Comparing the Sample Mean to the Theoretical Mean

The calculated mean of the simulated sample means and the theoretical mean of the exponential distribution were assessed and contrasted. The distribution is focused around the theoretical mean, equivalent to 1/lambda (1/0.2 = 5 for this instance). This substantiates that our simulation aligns with the theoretical core of the distribution.

## Mean of simulated means: 5.011911
## Theoretical mean: 5

Comparing the Sample Variance to the Theoretical Variance

The dispersion of the simulated sample means and the theoretical dispersion of the distribution of the mean of 40 exponentials were ascertained and juxtaposed. These two figures ought to be in proximity to one another, signifying that the simulation aligns with the theoretical dispersion.

## Variance of simulated means: 0.6004928
## Theoretical variance: 0.625

Illustrating the Sample Distribution is Approximately Normal

A visual depiction of the simulated sample means was produced, with a normal density curve incorporated to showcase the distribution’s resemblance to a normal pattern. This singular chart accentuates the essential properties of the data, demonstrating that the distribution of the mean of 40 exponentials approximates a normal distribution, in agreement with the Central Limit Theorem’s predictions.

Appendix: All Source Code

# set up parameters for simulations
n <- 40
lambda <- 0.2
num_sims <- 1000

# generate simulations with seed for reliable reproduction of results
set.seed(123)
simulated_means <- replicate(num_sims, {
  sample <- rexp(n, lambda)
  mean(sample)
})

# calculate the mean of simulated means
mean_simulated_means <- mean(simulated_means)

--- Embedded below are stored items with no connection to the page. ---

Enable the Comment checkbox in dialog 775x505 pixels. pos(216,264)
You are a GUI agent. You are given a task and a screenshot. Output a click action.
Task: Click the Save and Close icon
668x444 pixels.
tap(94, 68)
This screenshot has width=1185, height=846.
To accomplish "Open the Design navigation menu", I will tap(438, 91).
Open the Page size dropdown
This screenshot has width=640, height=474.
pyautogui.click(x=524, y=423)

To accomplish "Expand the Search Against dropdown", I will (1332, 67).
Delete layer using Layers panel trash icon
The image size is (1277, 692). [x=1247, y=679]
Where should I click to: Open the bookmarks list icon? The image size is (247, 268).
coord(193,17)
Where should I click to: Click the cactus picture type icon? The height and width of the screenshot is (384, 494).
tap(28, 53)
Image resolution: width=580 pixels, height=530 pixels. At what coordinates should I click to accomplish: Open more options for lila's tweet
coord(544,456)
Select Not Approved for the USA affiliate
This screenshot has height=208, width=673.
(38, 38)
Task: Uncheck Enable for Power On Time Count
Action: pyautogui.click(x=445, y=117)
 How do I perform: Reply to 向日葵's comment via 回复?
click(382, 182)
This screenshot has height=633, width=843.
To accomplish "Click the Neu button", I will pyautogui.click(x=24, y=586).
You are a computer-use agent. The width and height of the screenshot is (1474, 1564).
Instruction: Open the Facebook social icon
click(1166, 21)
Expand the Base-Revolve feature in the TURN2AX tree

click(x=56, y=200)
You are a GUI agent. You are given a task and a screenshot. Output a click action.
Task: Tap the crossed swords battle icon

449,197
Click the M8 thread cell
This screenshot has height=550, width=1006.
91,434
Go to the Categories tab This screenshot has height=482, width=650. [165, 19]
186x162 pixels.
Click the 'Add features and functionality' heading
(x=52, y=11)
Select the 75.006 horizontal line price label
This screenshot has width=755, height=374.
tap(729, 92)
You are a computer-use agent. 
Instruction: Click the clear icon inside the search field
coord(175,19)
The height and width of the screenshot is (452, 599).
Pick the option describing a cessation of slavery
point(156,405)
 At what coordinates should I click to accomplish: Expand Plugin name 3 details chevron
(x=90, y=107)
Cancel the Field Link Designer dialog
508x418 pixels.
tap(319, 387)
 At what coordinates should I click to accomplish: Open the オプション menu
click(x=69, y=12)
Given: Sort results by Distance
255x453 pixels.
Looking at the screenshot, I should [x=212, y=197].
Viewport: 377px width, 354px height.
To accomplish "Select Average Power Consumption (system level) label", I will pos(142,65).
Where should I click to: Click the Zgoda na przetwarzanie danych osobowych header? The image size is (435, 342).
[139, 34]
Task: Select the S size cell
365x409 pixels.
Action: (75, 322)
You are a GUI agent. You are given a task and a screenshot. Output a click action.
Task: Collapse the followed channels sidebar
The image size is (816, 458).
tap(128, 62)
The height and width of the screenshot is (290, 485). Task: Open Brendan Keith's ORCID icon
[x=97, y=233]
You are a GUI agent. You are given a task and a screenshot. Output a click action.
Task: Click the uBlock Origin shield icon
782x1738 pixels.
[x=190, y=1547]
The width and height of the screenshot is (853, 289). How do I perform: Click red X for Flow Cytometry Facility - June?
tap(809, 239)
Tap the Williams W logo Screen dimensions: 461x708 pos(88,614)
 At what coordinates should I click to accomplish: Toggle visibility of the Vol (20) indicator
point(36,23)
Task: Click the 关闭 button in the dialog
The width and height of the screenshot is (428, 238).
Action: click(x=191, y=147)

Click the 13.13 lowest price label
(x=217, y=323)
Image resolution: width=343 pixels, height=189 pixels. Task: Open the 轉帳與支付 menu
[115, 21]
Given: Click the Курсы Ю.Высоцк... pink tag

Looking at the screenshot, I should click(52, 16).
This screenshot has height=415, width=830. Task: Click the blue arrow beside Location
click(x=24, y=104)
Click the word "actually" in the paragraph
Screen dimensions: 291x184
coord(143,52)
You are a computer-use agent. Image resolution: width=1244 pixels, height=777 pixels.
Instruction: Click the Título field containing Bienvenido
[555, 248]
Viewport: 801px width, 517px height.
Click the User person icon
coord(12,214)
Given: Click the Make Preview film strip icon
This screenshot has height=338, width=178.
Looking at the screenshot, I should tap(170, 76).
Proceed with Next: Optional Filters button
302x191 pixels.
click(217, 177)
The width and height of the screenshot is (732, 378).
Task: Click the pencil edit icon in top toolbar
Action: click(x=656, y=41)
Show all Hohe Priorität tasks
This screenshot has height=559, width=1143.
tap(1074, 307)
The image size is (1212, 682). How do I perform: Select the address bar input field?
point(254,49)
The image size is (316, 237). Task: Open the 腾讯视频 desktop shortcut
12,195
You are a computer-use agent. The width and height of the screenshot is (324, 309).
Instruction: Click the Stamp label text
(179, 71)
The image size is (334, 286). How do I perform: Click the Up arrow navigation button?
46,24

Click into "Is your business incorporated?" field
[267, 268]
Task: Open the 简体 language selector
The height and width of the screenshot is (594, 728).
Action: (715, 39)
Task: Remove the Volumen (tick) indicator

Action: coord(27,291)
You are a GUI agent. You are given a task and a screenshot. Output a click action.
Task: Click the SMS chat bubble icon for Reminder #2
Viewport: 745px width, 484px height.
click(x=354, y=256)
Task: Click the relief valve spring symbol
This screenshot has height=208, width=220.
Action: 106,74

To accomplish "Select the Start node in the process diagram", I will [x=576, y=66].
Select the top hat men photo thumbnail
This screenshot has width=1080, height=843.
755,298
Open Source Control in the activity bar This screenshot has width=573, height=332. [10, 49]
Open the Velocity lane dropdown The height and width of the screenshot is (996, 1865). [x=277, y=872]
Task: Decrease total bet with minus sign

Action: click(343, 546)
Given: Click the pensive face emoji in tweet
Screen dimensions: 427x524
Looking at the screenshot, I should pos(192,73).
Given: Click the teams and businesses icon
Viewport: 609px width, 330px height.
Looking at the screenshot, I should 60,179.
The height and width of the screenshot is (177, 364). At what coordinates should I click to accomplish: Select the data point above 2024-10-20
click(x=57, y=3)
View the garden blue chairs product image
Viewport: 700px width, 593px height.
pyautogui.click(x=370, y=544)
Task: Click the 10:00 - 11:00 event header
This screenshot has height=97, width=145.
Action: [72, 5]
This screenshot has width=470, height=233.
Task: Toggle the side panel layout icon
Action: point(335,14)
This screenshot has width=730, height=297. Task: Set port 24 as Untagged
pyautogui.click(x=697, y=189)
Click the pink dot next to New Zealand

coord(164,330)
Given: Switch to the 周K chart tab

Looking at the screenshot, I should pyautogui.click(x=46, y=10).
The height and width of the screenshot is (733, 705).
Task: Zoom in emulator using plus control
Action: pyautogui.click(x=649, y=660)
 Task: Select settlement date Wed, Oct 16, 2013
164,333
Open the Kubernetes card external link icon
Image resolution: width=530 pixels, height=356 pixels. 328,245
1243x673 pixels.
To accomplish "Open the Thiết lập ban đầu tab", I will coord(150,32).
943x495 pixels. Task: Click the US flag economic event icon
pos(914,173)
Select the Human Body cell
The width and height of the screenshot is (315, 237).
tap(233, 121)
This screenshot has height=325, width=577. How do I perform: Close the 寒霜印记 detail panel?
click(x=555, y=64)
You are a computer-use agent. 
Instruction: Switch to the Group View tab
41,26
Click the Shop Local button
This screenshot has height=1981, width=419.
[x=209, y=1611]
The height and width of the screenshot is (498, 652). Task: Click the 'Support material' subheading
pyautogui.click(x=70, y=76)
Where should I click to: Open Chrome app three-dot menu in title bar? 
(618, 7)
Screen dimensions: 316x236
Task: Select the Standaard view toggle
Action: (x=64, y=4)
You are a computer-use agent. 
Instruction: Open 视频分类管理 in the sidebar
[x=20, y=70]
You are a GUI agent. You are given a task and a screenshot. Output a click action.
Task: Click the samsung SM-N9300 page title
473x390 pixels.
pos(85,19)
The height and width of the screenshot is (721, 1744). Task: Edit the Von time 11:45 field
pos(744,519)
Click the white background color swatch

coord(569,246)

# calculate the theoretical mean
theoretical_mean <- 1 / lambda

# return the results
cat("Mean of simulated means:", mean_simulated_means, "\n")
cat("Theoretical mean:", theoretical_mean, "\n")

# calculate the variance of simulated means
variance_simulated_means <- var(simulated_means)

# calculate the theoretical variance
theoretical_variance <- (1 / lambda^2) / n

cat("Variance of simulated means:", variance_simulated_means, "\n")
cat("Theoretical variance:", theoretical_variance, "\n")

# Load library
library(ggplot2)

# Create a data frame with the simulated_means
simulated_means_df <- data.frame(means = simulated_means)

# Plot histogram with overlaid normal density curve
ggplot(simulated_means_df, aes(x = means)) +
    geom_histogram(aes(y = ..density..), 
                   binwidth = 0.5, fill = "#1F77B4", 
                   alpha = 0.8, color = "white", 
                   size = 0.2) +
    stat_function(fun = dnorm,
                  args = list(mean = mean_simulated_means,
                    sd = sqrt(variance_simulated_means)), 
                    color = "#D62728", size = 1.5, linetype = "solid") +
    theme_bw() +
    labs(title = "Distribution of Simulated Means of 40 Exponentials",
         subtitle = "Comparison with Normal Density Curve",
         x = "Simulated Means of 40 Exponentials",
         y = "Density") +
    theme(plot.title = element_text(size = 16, face = "bold", hjust = 0.5),
          plot.subtitle = element_text(size = 14, hjust = 0.5),
          axis.title = element_text(size = 12, face = "bold"),
          axis.text = element_text(size = 10),
          panel.grid.major = element_line(color = "grey80"),
          panel.grid.minor = element_line(color = "grey90"),
          panel.border = element_blank(),
          panel.background = element_blank())